The requirement for infected cells to undergo mitosis as well as the preference to integrate at transcriptional start sites (TSS) and CpG islands are two features of gammaretroviruses that greatly influence their pathogenesis and utility as gene therapy vectors. This application studies a new function of the Gag p12 protein of MuLV associated with tethering the pre-integrative complex (PIC) to the mitotic chromosomes. Through the generation of chimeric p12 proteins, it was found that the tethering property of p12 can influence the integration target-site, in particular away from transcription start sites and CpG islands. This has profound implications with respect to MuLV pathogenesis, where promoter/enhancer insertions are known to cause oncogene activation.

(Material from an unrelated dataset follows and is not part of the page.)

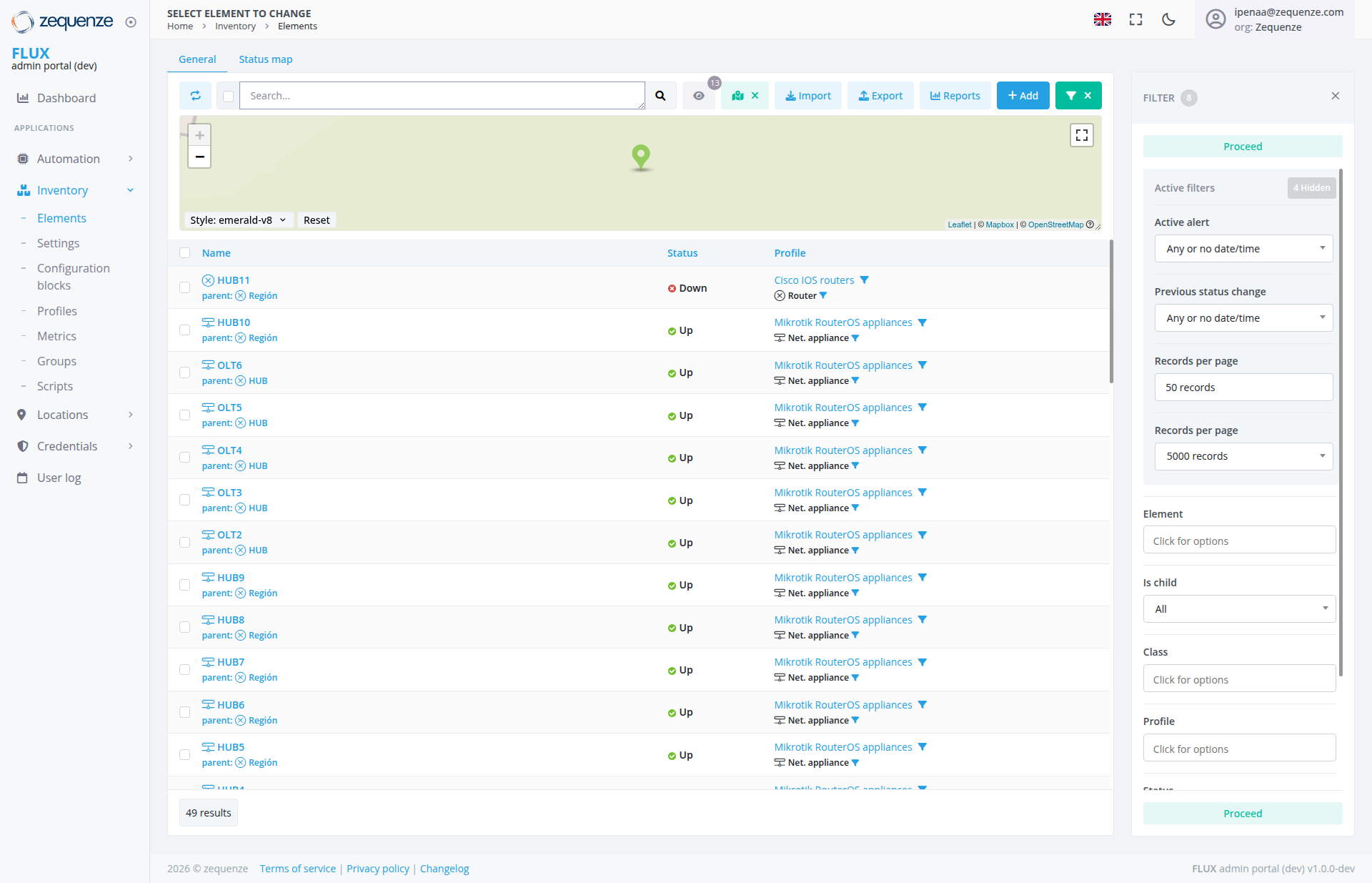
Task: Click the Proceed button in the filter panel
Action: [x=1243, y=146]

Three specific aims are proposed. Our experimental approach examined the ability of known tethering domains from three different viruses to complement a p12 mutant (PM14), in which viral infection was blocked at nuclear entry or retention. Surprisingly, it was found that the virus selects for weak association to the condensed mitotic chromosomes. Insertion of the prototype foamy virus chromosome-binding domain, which binds to mitotic chromosomes tighter than the WT p12, displayed the decreased bias to TSS and CpG islands. Our working model is that the strength of the p12 tethering will influence the integration site preferences.

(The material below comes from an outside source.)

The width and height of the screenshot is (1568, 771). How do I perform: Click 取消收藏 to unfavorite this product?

One specific aim directly tests this through mapping the integration site utilization of the chimeric p12 viruses using next-generation sequencing. A second specific aim defines and expands the tethering property of the MuLV p12 protein using genetic and biochemical studies. The ability of a panel of novel, alternative tethering domains to complement p12 mutants will be examined. The effects of phosphorylation of p12 are examined. The mechanism utilized by the WT p12 to bind to the mitotic chromosomes is not known. The third specific aim utilizes mass spectrometry to define the stoichiometry of p12 within the PIC as well as to identify the host factors that interact with the WT p12 protein. Understanding the mechanism of PIC tethering for MuLV addresses two hallmark features of gammaretroviruses, namely the requirement for cells to undergo mitosis and its pathogenesis associated with promoter insertions. The overall goal of the research is to extend these proof-of- concept experiments towards the improved design of safer gene delivery vectors.
This research studies a new function of the gammaretroviral p12 protein in tethering to chromosomes. These studies have broad implications for understanding retroviral pathogenesis and provide a potential mechanism to engineer the integration target-site selection of gammaretroviral vectors for greater safety during human gene therapy.